Système politique, vers un retour au bicamérisme?

bicamérisme
Les sénateurs de Carthage (photo: La Nation)

On parle d’un système bicaméral ou bicamérisme quand le Parlement est constitué de deux chambres ou assemblées. En général, on trouve une assemblée avec un pouvoir législatif (chambre basse) et une deuxième assemblée dont le rôle est d’assurer un contrôle sur les décisions adoptées par la première (chambre haute).

Le bicamérisme est adopté par la majorité des vieilles démocraties telles que la Belgique, la Suisse, l’Italie, l’Allemagne, la France, les USA, la Grande Bretagne, le Canada. Le recours à cette double structure au niveau législatif se justifie souvent par des motifs de représentations territoriales (France, Italie, Belgique) ou fédérales (Suisse, Allemagne, USA).

Le bicamérisme, tel qu’il est aujourd’hui, a connu des changements profonds. A l’exception du cas suisse, la majorité des pays européens a significativement réduit le rôle du bicamérisme.

En France, en Italie ou encore en Belgique, des réformes importantes ont été introduites. En effet, la chambre haute a perdu son pouvoir législatif et politique. Le mode de scrutin de ses membres est devenu aussi indirect. Sa composition s’est vue aussi réduite.

En effet, ces changements ont affaibli le système bicaméral en tant qu’organe de contrepoids face à la chambre des députés. Plusieurs voix se sont élevées contre ce mode politique. Et ce, en raison, entre autres, de son incapacité à favoriser la participation citoyenne dans la vie politique.

Le bicamérisme en Tunisie

Pour rappel, avant 2011, la Tunisie a connu un système bicaméral inégal avec un parlement composé d’une chambre basse, la chambre des députés, dont les membres sont élus par le peuple au suffrage direct. Mais aussi une chambre haute, dite chambre des conseillers, où la nomination des membres se fait par les députés et par les présidents des conseils municipaux.

Ainsi, le rôle de la chambre des conseillers, en tant qu’organe d’intégration régionale, était limité. Son efficacité était largement amoindrie. Les raisons sont bien connues. Un parti unique dominait la branche législative. La désignation des membres se faisait selon le critère de la loyauté au pouvoir, etc.

Un bicamérisme aménagé serait-il la solution?

La démocratie directe se veut une alternative à la démocratie élective. Celle-ci est considérée comme inefficace de par ses outils, ses modalités et son esprit élitiste.

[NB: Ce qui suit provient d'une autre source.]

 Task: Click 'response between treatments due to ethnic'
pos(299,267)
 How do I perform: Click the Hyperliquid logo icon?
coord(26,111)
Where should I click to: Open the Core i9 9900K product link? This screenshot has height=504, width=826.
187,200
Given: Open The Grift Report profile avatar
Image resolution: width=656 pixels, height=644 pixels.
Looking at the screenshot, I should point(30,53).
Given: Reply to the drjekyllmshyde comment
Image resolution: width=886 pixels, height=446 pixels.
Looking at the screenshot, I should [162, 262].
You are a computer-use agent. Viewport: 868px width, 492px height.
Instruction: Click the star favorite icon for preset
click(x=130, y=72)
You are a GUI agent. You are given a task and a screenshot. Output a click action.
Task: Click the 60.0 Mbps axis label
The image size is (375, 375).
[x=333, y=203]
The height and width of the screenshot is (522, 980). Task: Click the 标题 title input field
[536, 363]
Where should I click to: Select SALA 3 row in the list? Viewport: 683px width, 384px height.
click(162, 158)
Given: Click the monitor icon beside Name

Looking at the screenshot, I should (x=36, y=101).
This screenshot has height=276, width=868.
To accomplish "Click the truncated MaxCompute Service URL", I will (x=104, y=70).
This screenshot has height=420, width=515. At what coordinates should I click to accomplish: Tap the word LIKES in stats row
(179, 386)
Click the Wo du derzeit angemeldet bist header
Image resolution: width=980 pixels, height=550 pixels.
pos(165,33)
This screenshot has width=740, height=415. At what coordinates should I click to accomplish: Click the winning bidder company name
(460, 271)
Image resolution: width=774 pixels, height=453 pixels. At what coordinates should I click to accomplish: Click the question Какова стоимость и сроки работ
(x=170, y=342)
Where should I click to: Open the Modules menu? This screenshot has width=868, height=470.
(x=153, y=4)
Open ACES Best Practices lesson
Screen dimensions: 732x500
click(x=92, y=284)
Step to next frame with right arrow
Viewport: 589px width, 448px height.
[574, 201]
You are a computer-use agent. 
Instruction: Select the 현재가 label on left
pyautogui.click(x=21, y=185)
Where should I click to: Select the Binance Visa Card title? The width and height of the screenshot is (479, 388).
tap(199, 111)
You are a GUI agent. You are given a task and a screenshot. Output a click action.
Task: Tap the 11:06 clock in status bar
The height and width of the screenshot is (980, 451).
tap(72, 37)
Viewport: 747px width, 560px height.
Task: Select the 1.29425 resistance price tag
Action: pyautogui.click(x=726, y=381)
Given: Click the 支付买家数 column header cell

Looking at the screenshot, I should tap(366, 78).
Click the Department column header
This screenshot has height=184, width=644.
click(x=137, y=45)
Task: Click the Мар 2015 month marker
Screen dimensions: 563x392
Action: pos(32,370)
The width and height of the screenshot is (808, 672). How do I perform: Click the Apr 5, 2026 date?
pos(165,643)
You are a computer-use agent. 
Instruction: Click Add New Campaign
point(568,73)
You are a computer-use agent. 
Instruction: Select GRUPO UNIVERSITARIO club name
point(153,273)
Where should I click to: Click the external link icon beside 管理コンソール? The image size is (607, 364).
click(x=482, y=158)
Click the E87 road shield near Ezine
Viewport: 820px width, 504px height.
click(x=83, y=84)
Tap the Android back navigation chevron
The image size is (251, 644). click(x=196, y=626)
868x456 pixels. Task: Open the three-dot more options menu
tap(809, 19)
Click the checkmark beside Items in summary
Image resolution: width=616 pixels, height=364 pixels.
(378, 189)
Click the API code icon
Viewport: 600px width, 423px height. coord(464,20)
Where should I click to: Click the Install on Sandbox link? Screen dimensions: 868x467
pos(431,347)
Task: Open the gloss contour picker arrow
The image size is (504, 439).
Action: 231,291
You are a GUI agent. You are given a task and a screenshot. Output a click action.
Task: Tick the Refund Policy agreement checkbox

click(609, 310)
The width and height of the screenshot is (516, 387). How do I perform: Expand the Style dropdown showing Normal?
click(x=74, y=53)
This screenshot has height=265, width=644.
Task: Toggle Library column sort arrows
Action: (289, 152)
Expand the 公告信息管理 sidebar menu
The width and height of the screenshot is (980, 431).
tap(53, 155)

La participation des citoyens dans la vie politique d’une façon directe à travers des mécanismes de vote et de prise de décisions partent de la base vers le sommet. Elle constitue aussi le socle d’un système fédéraliste.

En effet, le fédéralisme est un système politique fondé sur les principes de la décentralisation et de l’auto-gestion. Un Etat pluraliste et décentralisé. Le quartier ou la commune représente l’unité sociale.

Dans le cadre du fédéralisme, les décisions sont prises collectivement avec la délégation de certains pouvoirs à un organisme central (fédéral). Mais, le fédéralisme fait l’objet de plusieurs critiques. Car, il brouille la frontière entre Etat et citoyen. Les institutions classiques d’autorité et de contrôle disparaissent. Elles laissent ainsi la place à des groupements et des collectivités partielles (comités de quartiers, etc.)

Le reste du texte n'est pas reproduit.